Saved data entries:
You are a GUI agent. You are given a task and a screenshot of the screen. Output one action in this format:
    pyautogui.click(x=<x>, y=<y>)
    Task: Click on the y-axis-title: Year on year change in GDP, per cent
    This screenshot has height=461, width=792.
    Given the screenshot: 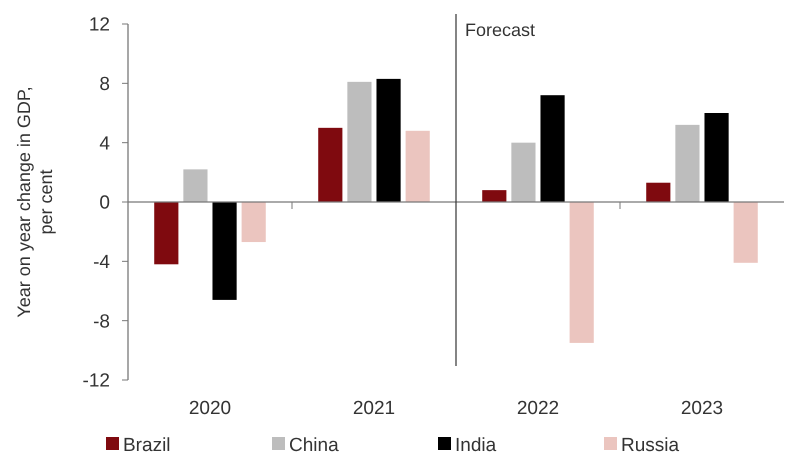 What is the action you would take?
    pyautogui.click(x=35, y=202)
    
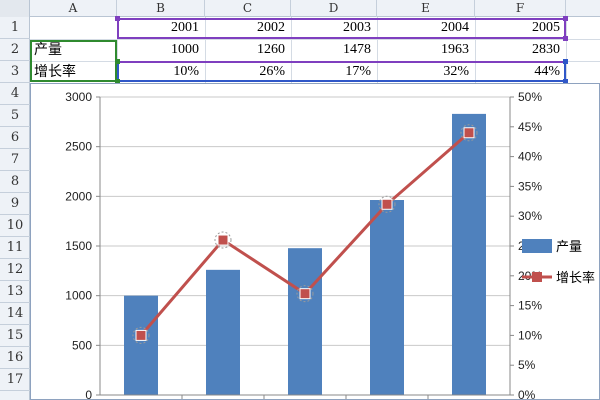 This screenshot has width=600, height=400. What do you see at coordinates (15, 28) in the screenshot?
I see `row-header-1: 1` at bounding box center [15, 28].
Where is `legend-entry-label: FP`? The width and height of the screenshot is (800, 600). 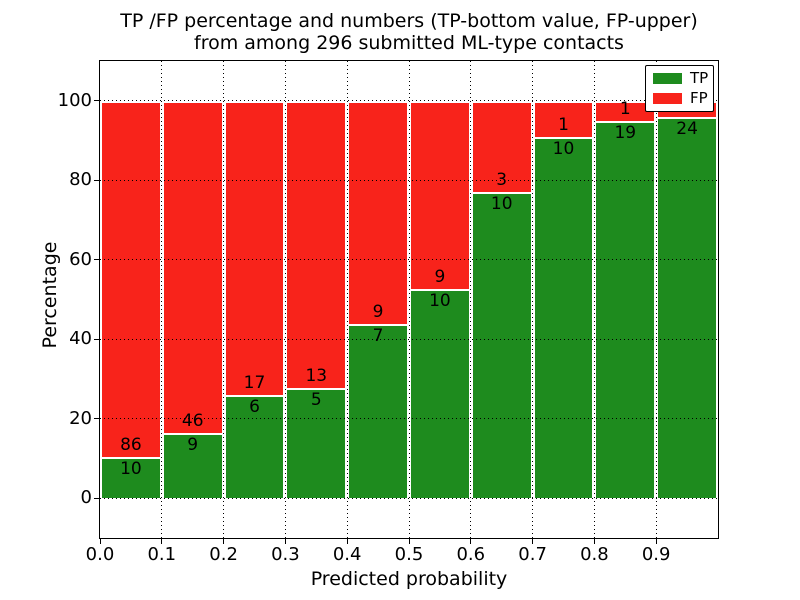
legend-entry-label: FP is located at coordinates (699, 98).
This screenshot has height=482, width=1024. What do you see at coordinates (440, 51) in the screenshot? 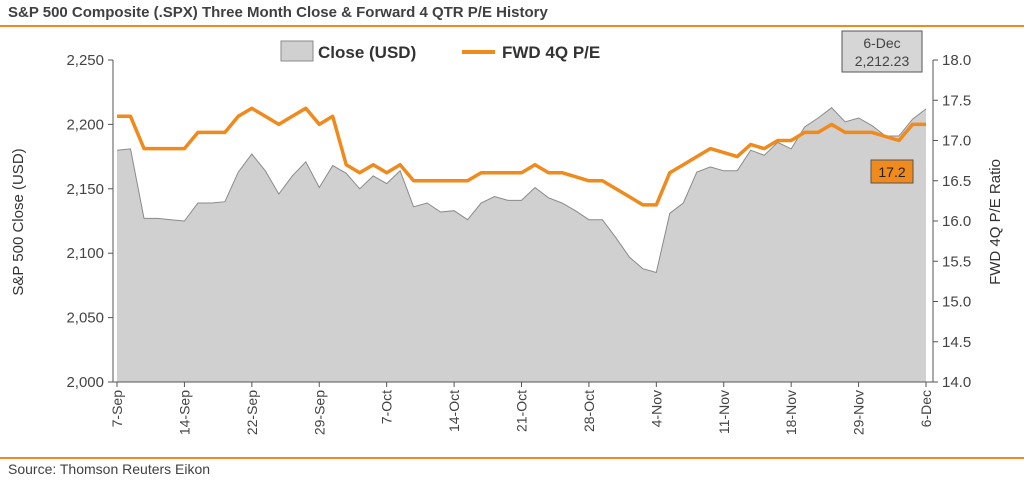
I see `legend: Close (USD) FWD 4Q P/E` at bounding box center [440, 51].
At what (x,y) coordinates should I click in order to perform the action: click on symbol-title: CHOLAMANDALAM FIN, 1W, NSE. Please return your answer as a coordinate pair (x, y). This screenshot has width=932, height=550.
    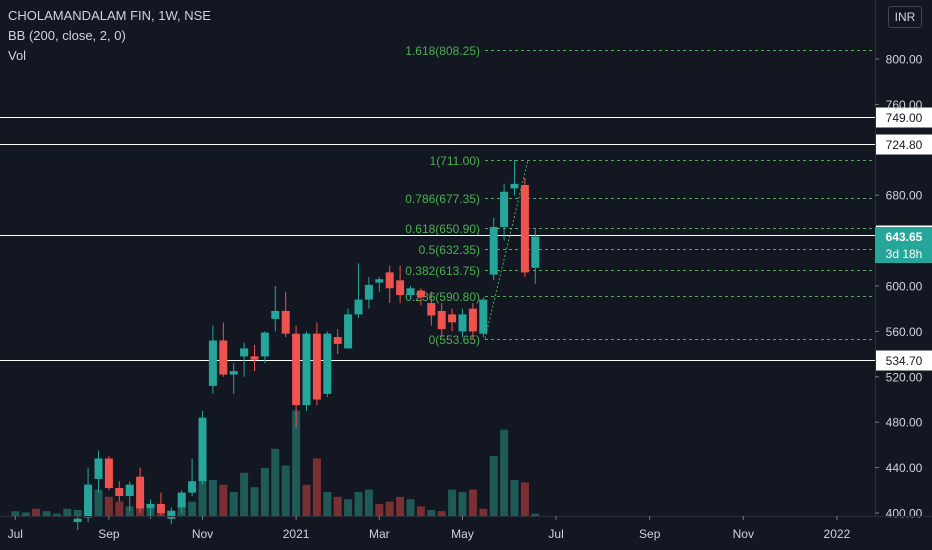
    Looking at the image, I should click on (110, 16).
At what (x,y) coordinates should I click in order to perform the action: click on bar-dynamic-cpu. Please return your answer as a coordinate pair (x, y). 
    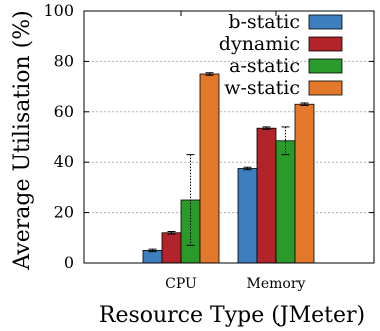
    Looking at the image, I should click on (172, 248).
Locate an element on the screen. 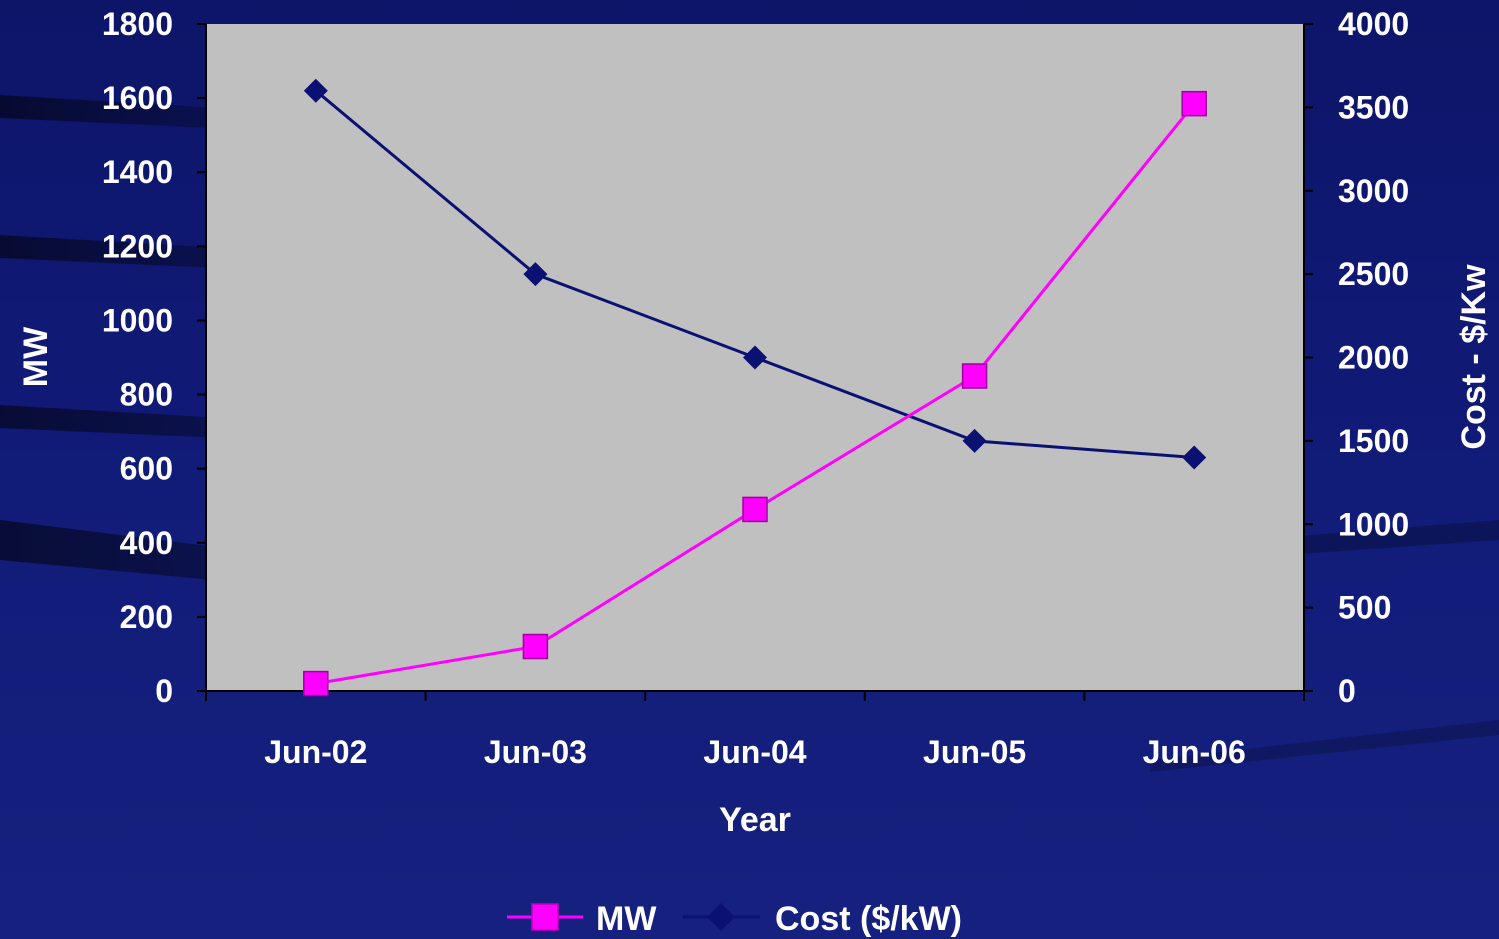 This screenshot has height=939, width=1499. x-tick-label: Jun-02 is located at coordinates (316, 752).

--- What you will do ---
Rewrite the data from the line with "This screenshot has height=482, width=1024." up to and including the line with "Looking at the image, I should click on (110, 16).", swapping "screenshot" for "screen capture" and leaving everything else as it is. Leave the pictures out.

--- Finished task ---
This screen capture has height=482, width=1024. What do you see at coordinates (440, 51) in the screen capture? 
I see `legend: Close (USD) FWD 4Q P/E` at bounding box center [440, 51].
At what (x,y) coordinates should I click in order to perform the action: click on symbol-title: CHOLAMANDALAM FIN, 1W, NSE. Please return your answer as a coordinate pair (x, y). This screen capture has width=932, height=550.
    Looking at the image, I should click on (110, 16).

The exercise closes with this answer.